I decide to go hikingIt looks as if I shall be back in town for at least a week, now that we are embroiled in lovely four-way corporate litigation. The downside is that I may have to spend this week in a court room. The upside is that Irish Bob had to go to Taiwan in my stead. I truly am going to miss the 17 hour flight!
Being on the road so much lately has caused my rump to balloon to alarming dimensions. Clearly, something has to be done, but traditional exercise has drawbacks. If I go swimming, people keep pushing me back into the water when I want to get out, and the last time I tried went jogging, my easily alarmed neighbors called the paramedics, just because was lying in a ditch, wheezing and turning purple.
This time, I decided that hiking would be a better option as nobody could see me in the woods. I can turn as purple as I like without having to fend off overly enthusiastic hillbilly paramedics.
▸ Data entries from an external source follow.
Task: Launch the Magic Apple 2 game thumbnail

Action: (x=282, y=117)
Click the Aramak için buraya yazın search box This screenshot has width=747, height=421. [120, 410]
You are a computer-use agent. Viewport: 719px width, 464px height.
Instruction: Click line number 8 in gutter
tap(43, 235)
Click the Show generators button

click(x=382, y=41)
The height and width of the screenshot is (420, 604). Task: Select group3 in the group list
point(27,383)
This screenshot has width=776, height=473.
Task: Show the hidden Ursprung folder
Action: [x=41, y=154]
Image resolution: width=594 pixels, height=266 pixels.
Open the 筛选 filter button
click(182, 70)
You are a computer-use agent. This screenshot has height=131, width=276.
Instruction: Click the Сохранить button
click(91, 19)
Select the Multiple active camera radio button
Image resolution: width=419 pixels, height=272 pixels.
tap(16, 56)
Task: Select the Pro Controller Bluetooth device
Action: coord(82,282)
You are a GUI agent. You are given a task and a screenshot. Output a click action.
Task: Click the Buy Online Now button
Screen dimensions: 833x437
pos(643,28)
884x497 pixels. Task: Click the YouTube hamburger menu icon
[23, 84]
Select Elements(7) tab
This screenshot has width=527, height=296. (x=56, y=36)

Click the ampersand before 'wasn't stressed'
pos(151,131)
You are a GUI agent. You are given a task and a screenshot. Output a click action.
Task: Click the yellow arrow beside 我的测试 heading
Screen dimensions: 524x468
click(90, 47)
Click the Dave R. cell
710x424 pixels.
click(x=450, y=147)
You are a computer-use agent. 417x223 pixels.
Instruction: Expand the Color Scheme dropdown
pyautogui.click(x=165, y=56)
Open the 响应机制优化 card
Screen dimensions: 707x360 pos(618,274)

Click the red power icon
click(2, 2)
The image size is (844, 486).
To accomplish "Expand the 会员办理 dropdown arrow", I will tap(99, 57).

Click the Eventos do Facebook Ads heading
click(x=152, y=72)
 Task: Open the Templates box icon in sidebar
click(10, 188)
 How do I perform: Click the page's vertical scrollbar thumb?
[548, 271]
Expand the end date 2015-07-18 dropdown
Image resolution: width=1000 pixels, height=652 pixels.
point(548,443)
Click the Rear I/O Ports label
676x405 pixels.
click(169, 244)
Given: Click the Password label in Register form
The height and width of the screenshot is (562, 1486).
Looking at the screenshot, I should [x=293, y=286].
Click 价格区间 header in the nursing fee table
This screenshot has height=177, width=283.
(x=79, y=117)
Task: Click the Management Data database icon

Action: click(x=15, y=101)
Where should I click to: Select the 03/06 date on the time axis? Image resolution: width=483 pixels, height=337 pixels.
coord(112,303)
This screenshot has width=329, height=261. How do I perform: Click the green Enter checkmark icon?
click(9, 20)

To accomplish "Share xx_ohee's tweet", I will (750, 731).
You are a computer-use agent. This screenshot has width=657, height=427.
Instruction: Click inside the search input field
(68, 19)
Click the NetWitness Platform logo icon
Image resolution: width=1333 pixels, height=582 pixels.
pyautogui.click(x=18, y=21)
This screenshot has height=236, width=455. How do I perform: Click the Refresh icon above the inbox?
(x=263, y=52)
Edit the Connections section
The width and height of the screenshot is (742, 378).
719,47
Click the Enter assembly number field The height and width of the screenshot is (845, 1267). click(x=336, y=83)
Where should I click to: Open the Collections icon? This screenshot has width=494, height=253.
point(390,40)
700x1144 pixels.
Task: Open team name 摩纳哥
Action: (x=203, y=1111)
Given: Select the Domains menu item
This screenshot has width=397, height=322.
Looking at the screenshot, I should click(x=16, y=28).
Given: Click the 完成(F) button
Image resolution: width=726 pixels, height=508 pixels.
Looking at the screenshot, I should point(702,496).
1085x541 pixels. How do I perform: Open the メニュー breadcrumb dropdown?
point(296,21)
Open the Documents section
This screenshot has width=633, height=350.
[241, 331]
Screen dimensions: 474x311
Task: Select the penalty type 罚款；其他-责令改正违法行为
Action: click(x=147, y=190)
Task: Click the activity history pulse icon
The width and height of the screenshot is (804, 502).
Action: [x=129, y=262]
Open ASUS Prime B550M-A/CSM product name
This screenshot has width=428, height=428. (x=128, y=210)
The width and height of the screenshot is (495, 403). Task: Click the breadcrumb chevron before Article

They quite enjoy intubation and are not fussy about which mucus membrane they use. “Any port in a storm!” said one of them last time; a statement which was a very effective resuscitation tool when coupled with a semi-toothed, lust-filled grin.
Be that as it may, our woods are not without their own hazards. We have rabid animals, rattlesnakes, copperheads, wild dogs, boar, black bear and most frightening of all, deer.
It’s not as if deer will attack you intentionally.
Well, actually, one did a year or so ago. You see, after an evening trip to the hardware store, a large shape lunged at me from out of the darkness. I immediately assumed the defensive Kung Fu stance known as “Qwuan Lo Qing” in Mandarin, or “Curl up into a ball and shriek like a little girl” in English. The vicious, man-eating deer; a spike the size of a really large toy poodle, ran between me and my truck catching the hardware bag on one of its nubby antlers and then charged off into the night with my plumbing supplies. Luckilly for both of us, my bladder was empty.
While I don't think the assault was intentional, deer do constantly run into my truck. This just goes to show how stupid they are, since the word “Dodge” is printed quite prominently on the truck’s radiator grille. If they’ll run into a truck, they wouldn’t hesitate to careen off of my prodigious girth.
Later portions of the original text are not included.